EXERCISE INSTRUCTIONS: Among the lines below, output only those between the line holding "The height and width of the screenshot is (357, 209)." and the line holding "781x471 pixels.", inclusive, exactly as written and with no pictures.

DATA FOR THIS EXERCISE:

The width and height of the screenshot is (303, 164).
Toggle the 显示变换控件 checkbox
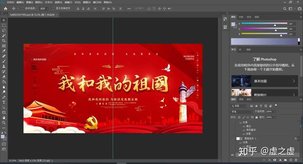[x=54, y=8]
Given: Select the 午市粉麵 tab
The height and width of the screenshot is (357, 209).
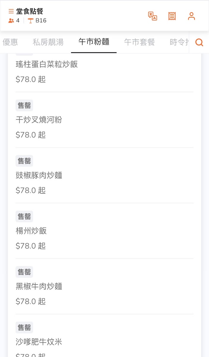Looking at the screenshot, I should [94, 42].
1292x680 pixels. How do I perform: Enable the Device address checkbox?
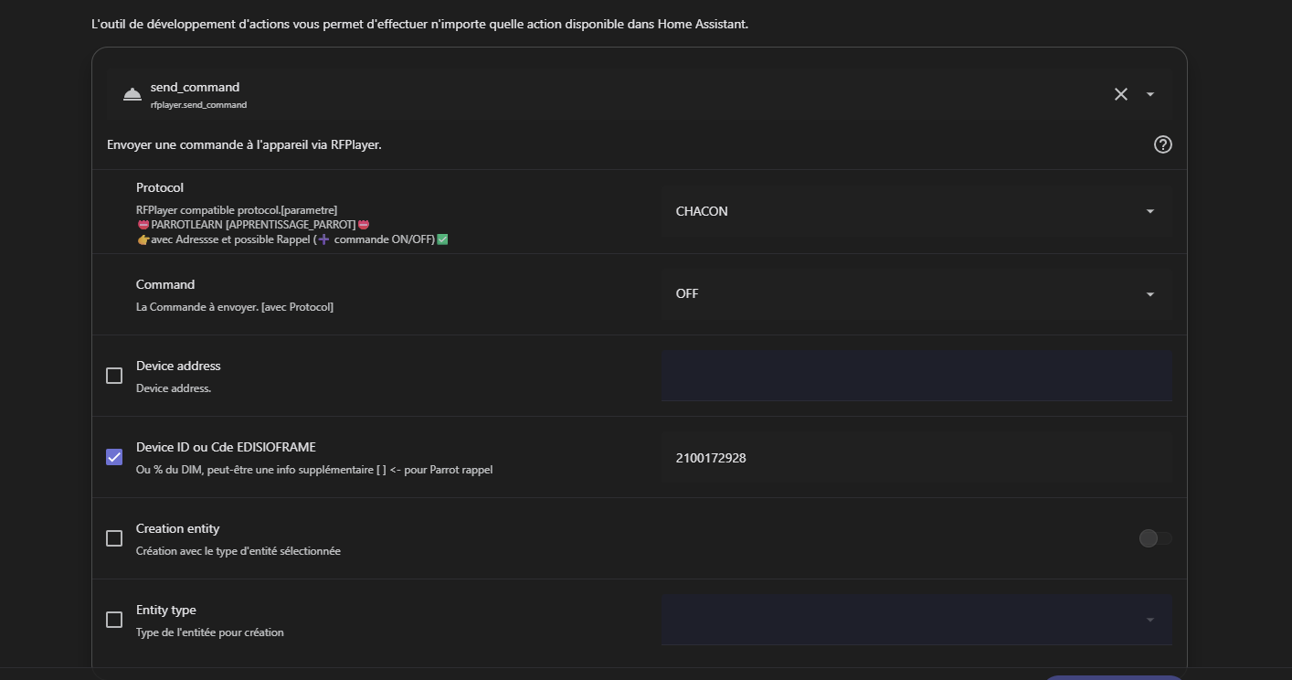(114, 376)
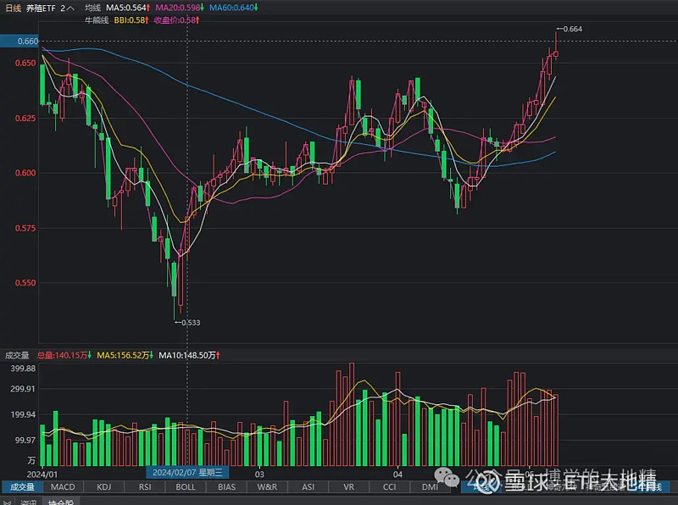This screenshot has height=505, width=678.
Task: Open the 日线 timeframe dropdown
Action: [14, 8]
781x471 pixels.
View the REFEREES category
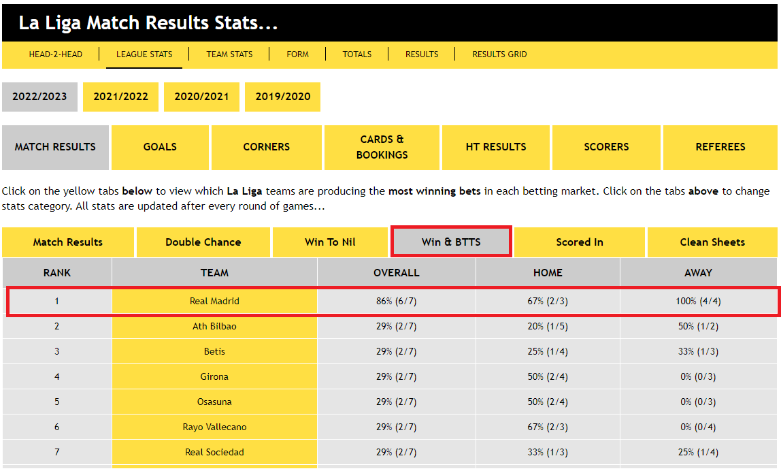[x=720, y=147]
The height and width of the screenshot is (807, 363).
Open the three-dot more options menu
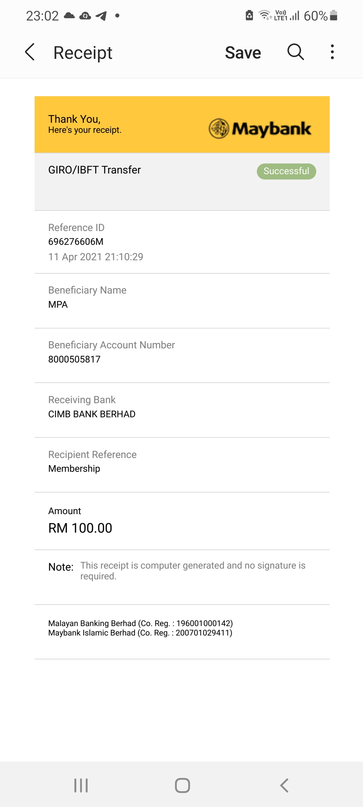tap(332, 52)
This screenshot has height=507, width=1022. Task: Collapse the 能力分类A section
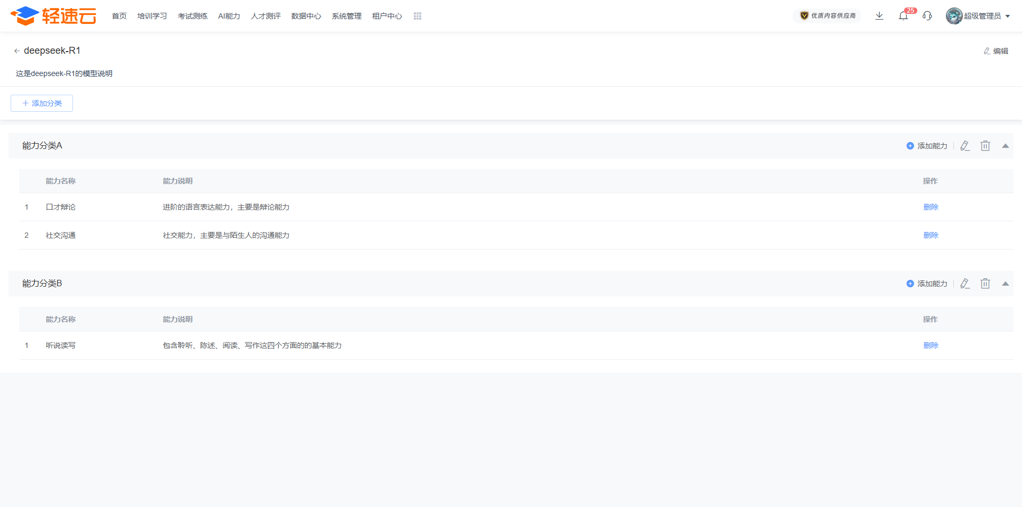[1005, 146]
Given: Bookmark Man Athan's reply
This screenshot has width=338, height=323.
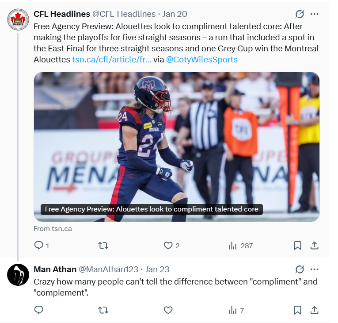Looking at the screenshot, I should 298,310.
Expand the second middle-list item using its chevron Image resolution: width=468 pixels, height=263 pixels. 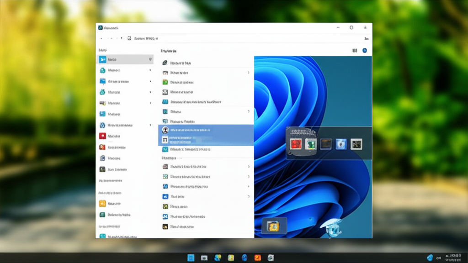pyautogui.click(x=249, y=73)
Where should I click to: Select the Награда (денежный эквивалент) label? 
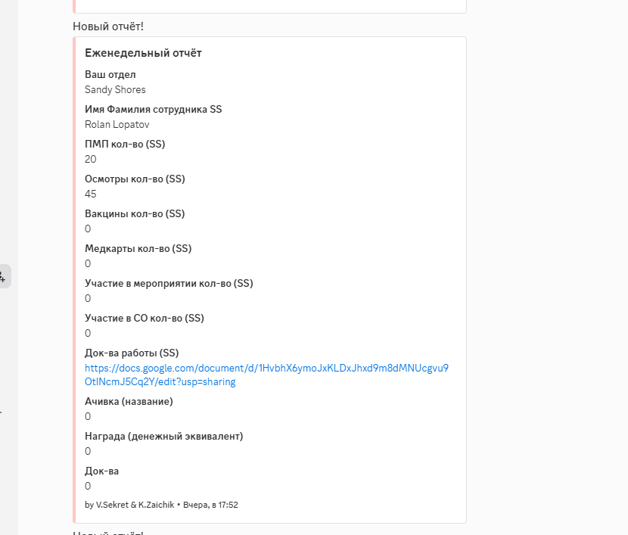(164, 436)
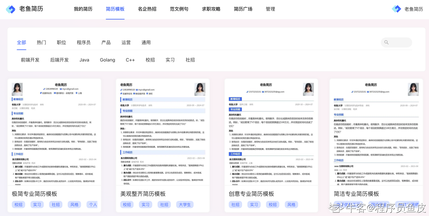
Task: Select the 热门 category tab
Action: [x=42, y=42]
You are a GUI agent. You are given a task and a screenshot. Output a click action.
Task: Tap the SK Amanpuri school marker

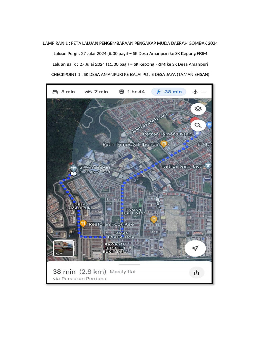click(73, 168)
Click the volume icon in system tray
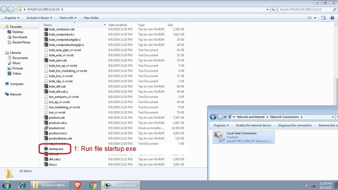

SOLUTION FOR THIS PROBLEM:
The height and width of the screenshot is (357, 209).
Looking at the screenshot, I should [94, 42].
1292x680 pixels. How do I perform: Enable the Device address checkbox?
(114, 376)
This screenshot has height=505, width=678.
Task: Open the 日线 timeframe dropdown
Action: [14, 8]
781x471 pixels.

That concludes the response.